Он опасен, но Лорэтта не боится его. Смелость или глупость - в определённый момент это уже становится не важно. Любопытство - это тоже глупость, но это одна из основных черт юной сеньориты Фрио - то, за что её ругали с самого детства. Она всегда стремилась к тому, что опасно, к тому, что непонятно.
Многие бессонные ночи она проводила за чтением книг о колдовстве и святой инквизиции; в отцовской библиотеке их было очень много, но брать их, конечно же, нельзя. Лорэтта прокрадывалась туда ночью, без свечки, в кромешной темноте, острожно ступая по холодным ступеням. Она прятала книги под кроватью и так же, ночами, тайком возвращала из назад - до тех пор, пока тётя не заглянула в её тайник. Теперь библиотека закрыта на огромный тяжёлый замок и даже сам отец не заходит туда.
- Вы не ответили, сеньор Релампаджо.
Проходит несколько секунд прежде чем он, видимо, обнаружив того, кого высматривал, снова обращает внимание на Лорэтту. Призрачная, задумчивая улыбка возникает на его сухих узких губах, и почти сразу меркнет:
- Я никому не друг, девочка.
- Кто Вы тогда, если не друг?
К ним кто-то подходит; Лорэтта видит краем глаза возникшую слева фигуру. Повернуть голову, оторваться от лица незнакомца - не-человека невозможно, не касаясь руками, он держит её. Но кто-то врывается в придуманную не-реальность, возвращает в настоящий мир.
- Сеньор Релампаджо? Прошу прощения! Вы не представите меня юной сеньорите?
Взгляд наталкивается на подошедшего иностранца. Его облик совсем не сочетается с теми весёлыми интонациями, что звучат в голосе - он бледный и очень худой, похоже, болен чахоткой или долго голодал. Короткие светлые волосы резко контрастируют с темными, почти чёрными глазами, а блеск их и вправду показался Лорэтте нездоровым. В его почти идеально правильных чертах скользит холодность, от которой становится не по себе. Так бывает, когда жарким солнечным днём купаешься в речке и вдруг попадаешь в холодный подводный поток.

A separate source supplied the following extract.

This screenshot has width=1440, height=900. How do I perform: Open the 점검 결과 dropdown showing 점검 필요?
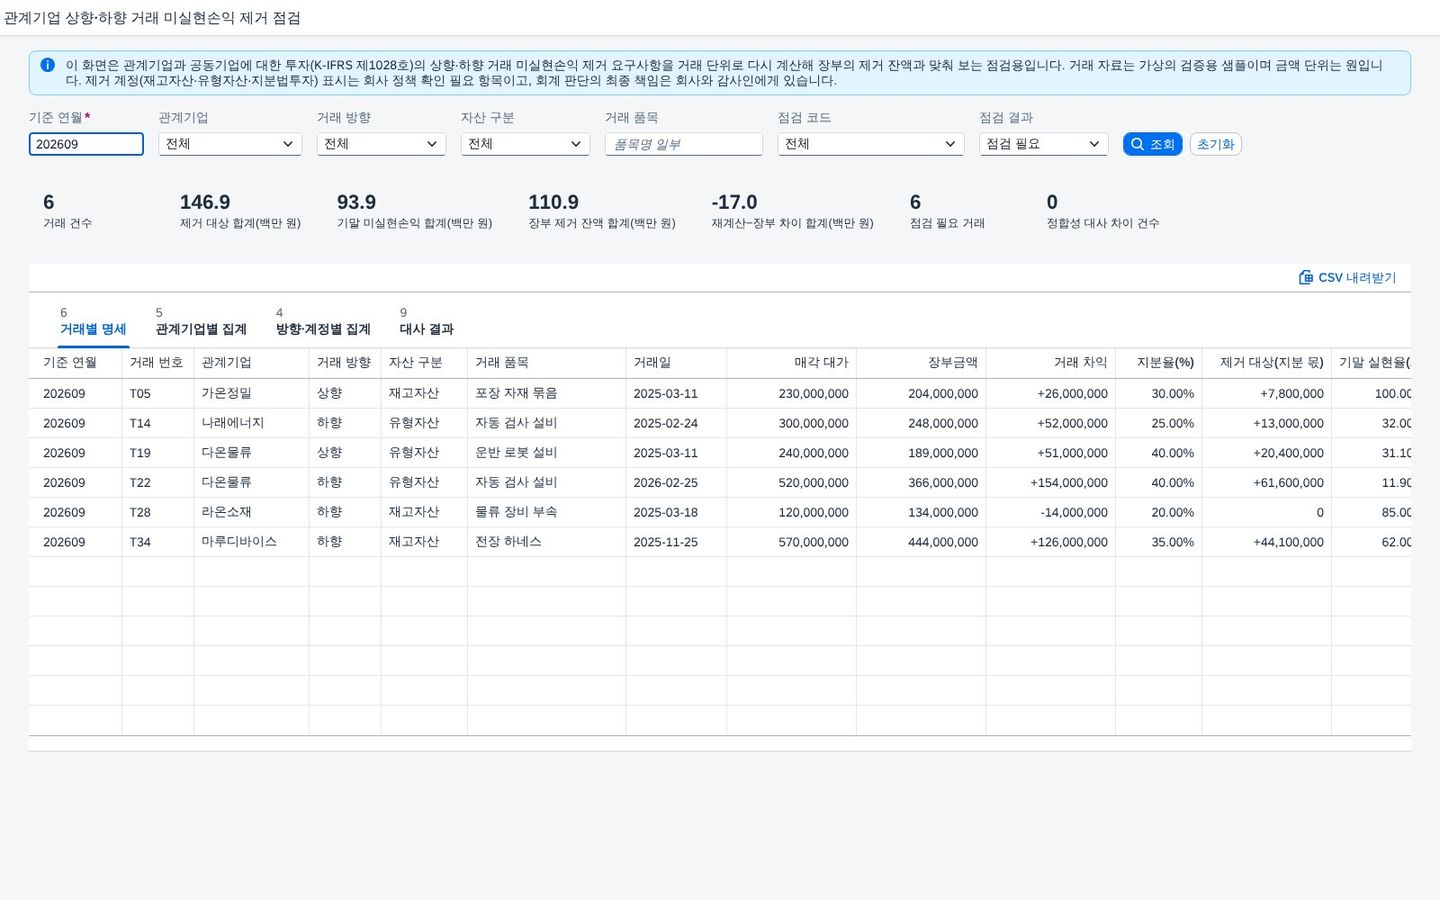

Сальваторе смотрит на незнакомца с тёплой иронией - судя по всему, они давно знакомы.
- Рад представить Вам Ланса Шиндера. Он приехал со мной из Австрии. Весьма незаурядный молодой человек. Ланс, это сеньорита Лорэтта Фрио, дочь сеньора Гаэля Фрио.
Лорэтта протягивает ему руку, на ней нет пречаток, только длинные царапины, о которых она успела забыть. Тётушке Изабелле скорее всего не хотелось бы, чтобы кто-нибудь видел эти царапины. Ланс сжимает пальцами её запястье, слегка наклоняется; Рэтта замечает, как расширяются его глаза. Он не целует её руку, только притворяется, а на самом деле даже не касается губами.

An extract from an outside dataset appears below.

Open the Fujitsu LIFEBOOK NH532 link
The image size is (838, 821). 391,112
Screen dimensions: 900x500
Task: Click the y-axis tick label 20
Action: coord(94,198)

- Вас ищет Ваш отец, синьорита Фрио. - Ланс улыбается, но не становится от этого теплее. Он делает вид, что Лорэтта выглядит как обычная итальянская девушка из высшего общества, а не как сумасшедшая, сбежавшая из комнаты наверху. Это и есть самое забавное, ради этого она и пришла сюда сегодня.
- Я думаю, мой отец может подождать. - сеньорита Фрио растягивает губы в ответ, она делает вид, что Ланс выглядит как обычный иностранный молодой человек, а не как знакомый не-человека.
Не-человек тем временем снова обращается взглядом к беспорядочно блуждающим по залу гостям, и Лорэтта наконец замечает, за кем он так пристально следит. В отдалении, в полоборота к ним, стоит юноша, почти мальчишка, в расшитой чёрным узором рубашке из красного шёлка, кудрявый и шумный. Он непринуждённо болтает с сёстрами Тенерезза, много жестикулирует и смеётся. Сёстры смотрят на него с завороженным восторгом, а друг на друга - с едкой ревностью.
Не-человек чуть хмурится, и юноша - хотя не может ни видеть, ни слышать его - внезапно обрывает свой рассказ, и, отвесив девушкам шутливый поклон, торопливо устремляется к Сальваторе. Ланс тихо шипит и отворачивается. Лорэтта, впервые с тех пор, как взглянула на Релампаджо, ощущает, как по спине пробегает дрожь - он позвал мальчика взглядом, незримым прикосновением, силой мысли или просто своей силой...
ЭтотgioventЫ - скорее всего тоже не-человек и их собирается вокруг меня всё больше. Зачем он зовёт его сюда?
- Я тоже люблю ходить босиком ! - Весело восклицает юноша, приблизившись и заметив Рэтту. Собрашиеся игнорируют это непосредственное заявление.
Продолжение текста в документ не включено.